Written by Ben White and Kevin Johnson
When Alfred Nobel invented dynamite in the 1860s, his intention was to create a safer way of handling highly explosive materials for use in mining and construction. In the name of progress, he identified a way to build faster and open new frontiers.

Of course, we know where this story is headed. Nobel’s invention was repurposed for destruction on the battlefield. Horrified by what his creation was being used for, he devoted his fortune to the Nobel Peace Prize, rewarding those who advanced science, literature and peace.
This story is a powerful reminder that technology itself is not the danger; it’s how we use it. Just as dynamite can either create new tunnels or be used for human destruction, the use of generative AI (GenAI) can either increase our human wisdom or diminish it. As Nobel found, we could have a tool that becomes one of regression rather than progress. In the case of GenAI, regression will be the result of overuse and excessive outsourcing.
Cognitive debt
This thinking is not new. MIT (2025) published a study which showed ‘cognitive debt’ - participants who outsourced to GenAI demonstrated lower neural connectivity and disengagement when reverting to thinking for themselves. A Harvard Business Review (2025) article revealed that GenAI increases productivity at the cost of intrinsic motivation, especially when AI was not available. It is increasingly clear that we risk losing important muscles if we allow GenAI to do the heavy lifting.

We have seen this tension first hand at OnTrack International. We believe GenAI is a fantastic enabler: it can curate information, filter insights and improve workflow at pace. OnTrack International was a pioneer of remote working long before Covid, and, in this regard, GenAI has become a valuable personal assistant to anyone working from home - ‘someone’ to check in with, to validate or challenge thinking.
However, if we are not careful and we outsource to AI too much, it will start to chip away at the very things that makes us human.

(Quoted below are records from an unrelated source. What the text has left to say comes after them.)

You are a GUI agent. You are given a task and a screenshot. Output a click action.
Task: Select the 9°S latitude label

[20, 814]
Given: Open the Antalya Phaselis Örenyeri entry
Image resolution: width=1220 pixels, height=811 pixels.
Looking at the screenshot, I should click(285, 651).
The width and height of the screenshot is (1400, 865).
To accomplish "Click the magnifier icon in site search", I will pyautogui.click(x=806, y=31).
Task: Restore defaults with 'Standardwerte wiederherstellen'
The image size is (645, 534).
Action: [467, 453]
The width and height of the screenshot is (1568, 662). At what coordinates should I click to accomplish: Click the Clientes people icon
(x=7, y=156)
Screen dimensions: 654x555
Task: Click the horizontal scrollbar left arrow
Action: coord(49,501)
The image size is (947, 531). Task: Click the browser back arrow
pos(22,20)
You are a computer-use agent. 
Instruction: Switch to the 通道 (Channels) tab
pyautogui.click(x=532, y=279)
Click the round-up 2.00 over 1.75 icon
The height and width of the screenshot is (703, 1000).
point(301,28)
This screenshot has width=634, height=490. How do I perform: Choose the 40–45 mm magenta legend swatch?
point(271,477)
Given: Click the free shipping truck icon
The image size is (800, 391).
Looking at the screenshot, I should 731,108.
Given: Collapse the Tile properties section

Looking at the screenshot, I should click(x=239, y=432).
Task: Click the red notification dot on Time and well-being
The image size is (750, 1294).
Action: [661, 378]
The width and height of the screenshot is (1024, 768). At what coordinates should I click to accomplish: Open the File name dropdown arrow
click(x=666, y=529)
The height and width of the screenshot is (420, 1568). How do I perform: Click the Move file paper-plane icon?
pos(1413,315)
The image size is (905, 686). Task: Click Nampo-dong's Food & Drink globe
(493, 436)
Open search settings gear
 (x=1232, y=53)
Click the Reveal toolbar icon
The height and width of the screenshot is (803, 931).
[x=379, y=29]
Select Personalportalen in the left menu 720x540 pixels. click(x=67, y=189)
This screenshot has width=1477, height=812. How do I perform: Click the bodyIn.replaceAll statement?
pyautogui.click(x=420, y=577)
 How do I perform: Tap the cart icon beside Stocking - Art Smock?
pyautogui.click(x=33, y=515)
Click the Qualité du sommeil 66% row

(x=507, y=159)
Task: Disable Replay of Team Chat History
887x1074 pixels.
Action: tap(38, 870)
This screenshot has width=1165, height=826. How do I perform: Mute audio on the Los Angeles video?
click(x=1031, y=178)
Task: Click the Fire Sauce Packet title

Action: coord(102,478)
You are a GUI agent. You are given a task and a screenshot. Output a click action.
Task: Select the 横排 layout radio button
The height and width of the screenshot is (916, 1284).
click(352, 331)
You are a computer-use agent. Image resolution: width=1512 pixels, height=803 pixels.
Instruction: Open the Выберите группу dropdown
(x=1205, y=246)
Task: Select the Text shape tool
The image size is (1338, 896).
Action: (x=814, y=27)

It will erode our inherent wisdom.
Wisdom enables us to make judgements based upon knowledge, experience and understanding. It comes from lived experience and deep contextual understanding, and from the inherited knowledge of those who have come before us. When students use GenAI for their revision and essays, can they share their workings as part of the process? Do they know how they got to that point? Will school assignments become the mirror image of each other, produced from the same search criteria and language patterns? Will younger generations lack unique thinking because their frame of reference is a historic perspective trawled from the internet?
Rationale and reasoning
Importantly, the answer to these questions is not necessarily yes. The risk comes when the path of least resistance is so attractive that it causes our thinking to become lazy. Overreliance on AI will gradually replace our capacity for rationality and reasoning. Delegating judgment and decision-making to technology will inhibit our ability to use these key characteristics of humanity.

An example from the world of L&D consultancy illustrates this point. To win a project, a consultancy must prepare a proposal that outlines how it can add value to the company it is supporting. If every consultancy in the running uses GenAI to create their proposal, there will be little differentiation in the proposition. If we all ask the same question with the same contextual criteria and framing, we all get the same outputs.

L&D consultancies will effectively turn their services into a commodity purchase, based upon price rather than the value of the actual outcome delivered. It may even be the case that GenAI creates a proposal that the consultancy does not have the capabilities to deliver!
The human touch
At OnTrack International, we work with an exceptional team. But even we can be drawn into apparent time-saving and efficiency measures, at the cost of connecting with a new thinking opportunity that would add the greatest value to our clients. For example, we have used GenAI to quality check a proposal that had been produced via time-intensive meetings and analysis; a proposal that was thoughtfully tailored to the client’s needs and prepared with specific language to reflect these. GenAI reviewed this document and produced something undoubtedly well-sequenced, but ultimately benign. The proposal had lost its very essence. And this essence is often the determining factor for the client; it is what communicates to them that we really understand them.
This is why we hold to a simple principle: be the creation beyond the curation.
Our exceptionally talented team of business practitioners, business psychologists and behavioural scientists can decode what brilliance looks like. They can create approaches that are unique, special and beyond anything that would be created using AI. They consider the context we are in today, the client’s specific needs and then – using lived experience and wisdom - question what will make a significant difference for them, rather than repeating what has already been said.

To bring together what already exists, GenAI has immense value. The invention of the internet provided access to such a myriad of information that we initially became overwhelmed with it, struggling to identify what was credible and useful. We needed some intelligence to make sense and bring order; to source valuable knowledge from the ocean of trillions of data points.
A way forward
AI has provided us with a way of organising and sequencing information to make it usable. It enabled the curation of valuable content and structured a narrative to a degree and relevance we have never seen before. It can automate processes, projects and systems. It educates, enlightens and enriches our understanding of multitude views of the world.

But to create beyond what has already happened, we need new thinking, new ways and new solutions. The rapid changes in intergenerational diversity, global economies, geopolitical events demand it.

Only when combined with human wisdom can GenAI help us leverage the power of technology and launch us into new thinking, new solutions and relevant innovation.

Only then can we create beyond curation.